Degradation kinetics, mechanism and toxicology of tris(2-chloroethyl) phosphate with 185 nm vacuum ultraviolet

Abstract

Organophosphorus esters (OPEs), a series of high production volume chemicals, receive increasing concerns due to their occurrence in worldwide aquatic environment and resistance to conventional biological water treatment processes. Degradation of tris(2-chloroethyl) phosphate (TCEP) was tested with 185 + 254 nm ultraviolet irradiation treatment.
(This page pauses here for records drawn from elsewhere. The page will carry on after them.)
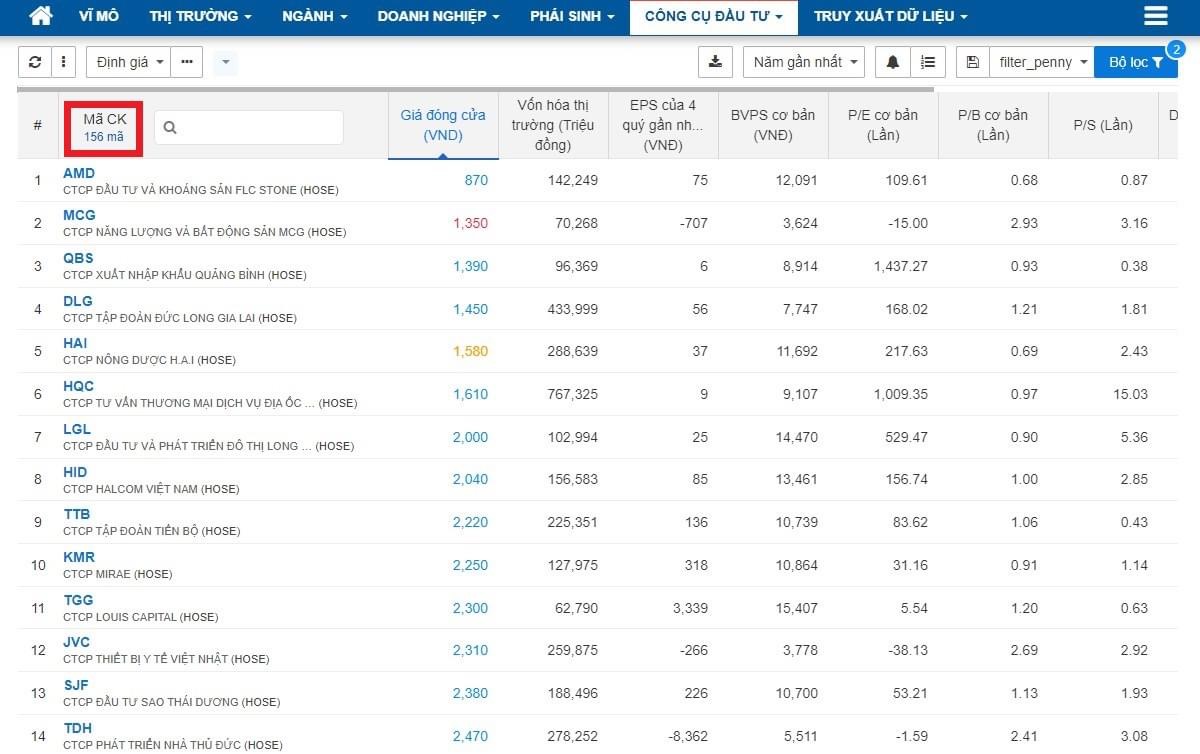Click the save filter icon
Image resolution: width=1200 pixels, height=754 pixels.
pyautogui.click(x=973, y=62)
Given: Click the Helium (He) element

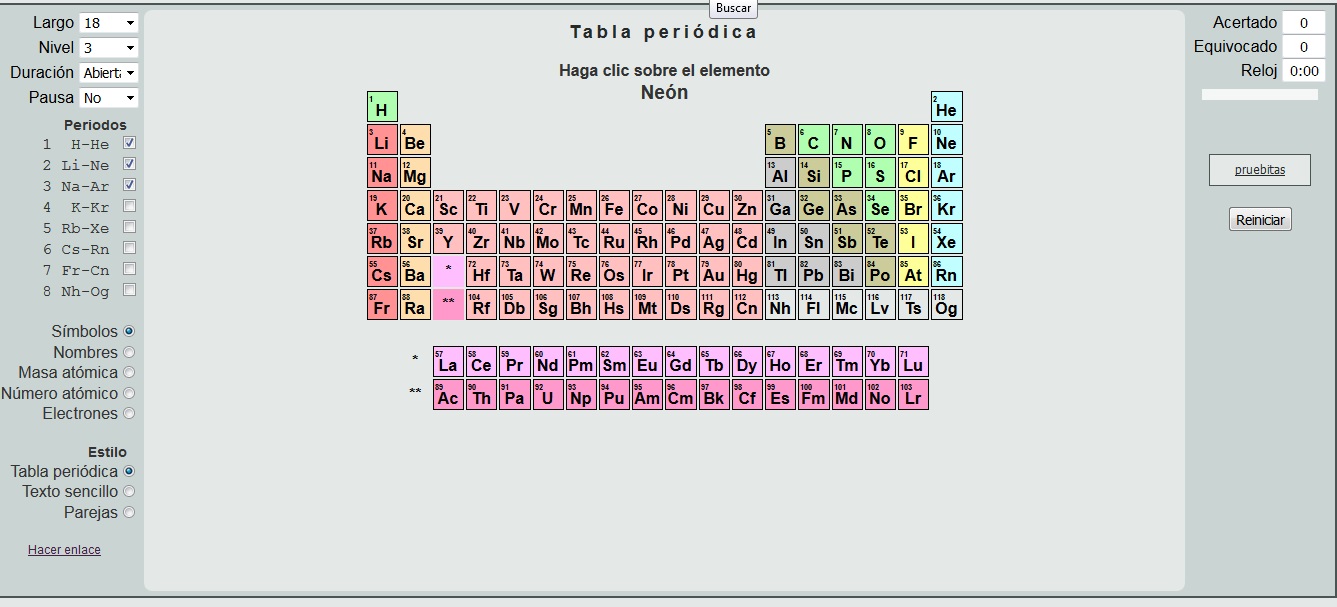Looking at the screenshot, I should (945, 107).
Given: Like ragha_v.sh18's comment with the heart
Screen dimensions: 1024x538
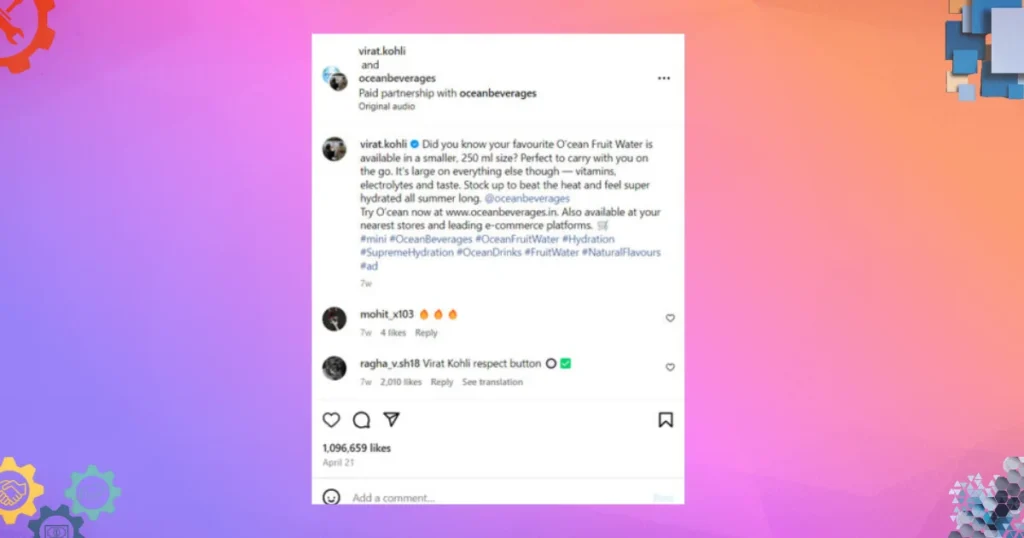Looking at the screenshot, I should (670, 367).

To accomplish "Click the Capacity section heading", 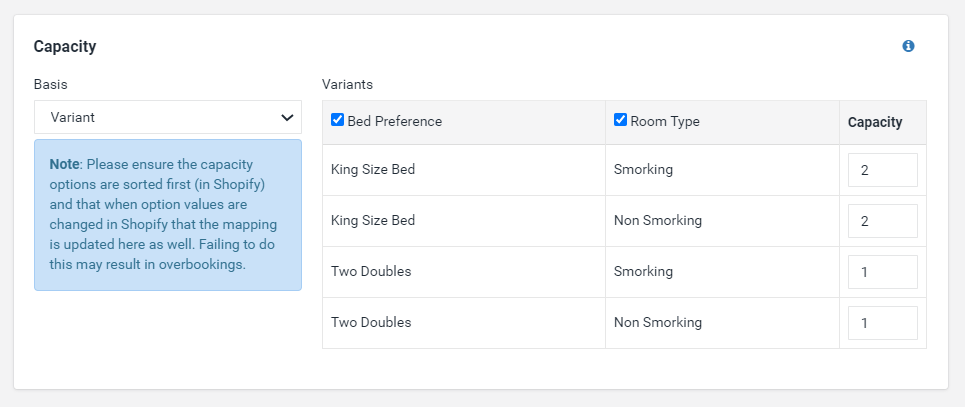I will [65, 47].
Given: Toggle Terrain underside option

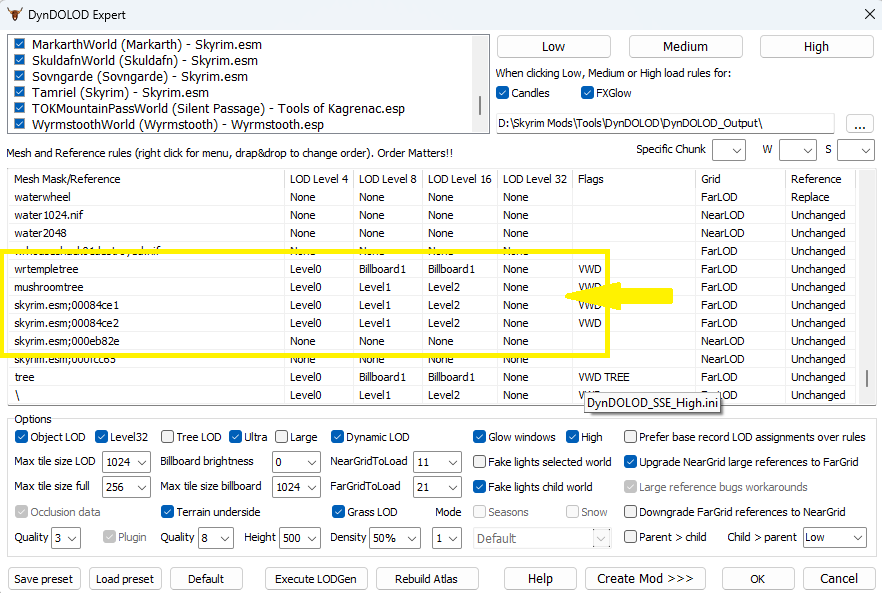Looking at the screenshot, I should [x=167, y=512].
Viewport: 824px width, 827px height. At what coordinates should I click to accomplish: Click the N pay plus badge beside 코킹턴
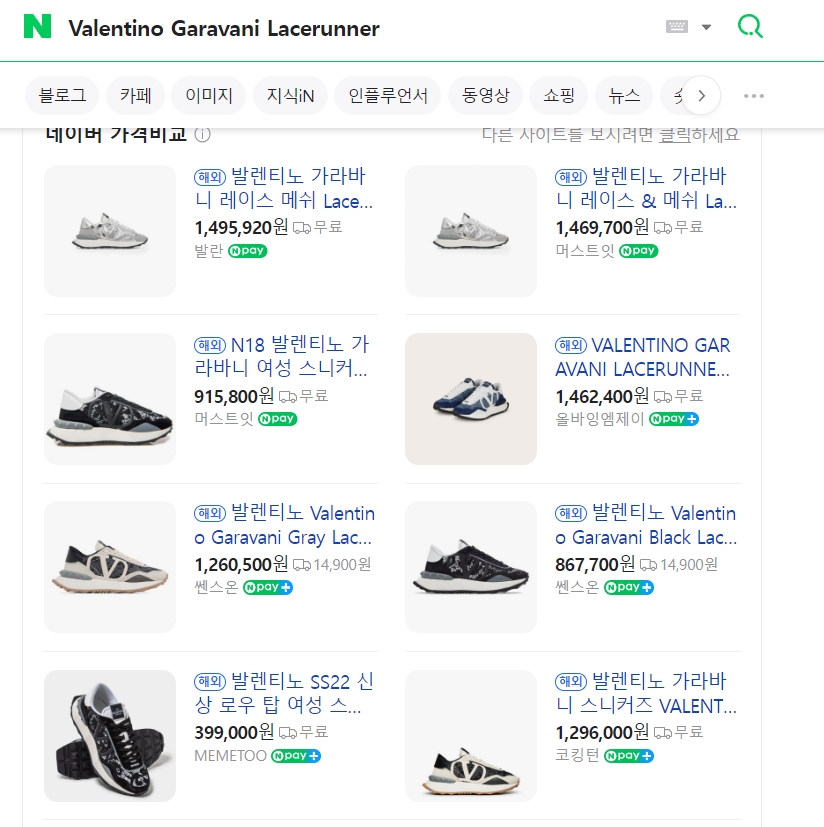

Transformation of TCEP followed a pseudo-first order kinetics with an apparent rate constant at 1.65 × 10−3 s−1 when [TCEP]0 = 3.51 μM, 185 vacuum ultraviolet (VUV) irradiation intensity = 0.24 mW cm−2. Degradation experiments with wavelength screening, radical scavenging and kinetic calculation revealed that the radical-based oxidation induced by 185 nm VUV was the dominant mechanism with a reaction rate constant kOH-TCEP at (3.2 ± 0.3) × 108 M−1 s−1. Radical-based addition and substitution of TCEP generated intermediate products with phosphate backbone at early stage (0–20 min). Based on the toxicology analysis including reactive oxygen species and apoptosis of Escherichia coli, these early stage products have lower toxicity than TCEP or their further small molecule products. Variable pH value and natural organic matters/anions affected the efficiency of VUV, while intrinsic VUV screening and radicals scavenging were two key inhibition mechanisms. VUV induced a radical-based oxidation of TCEP, and it will be a promising treatment method for transforming and detoxifying micro-pollutants from water.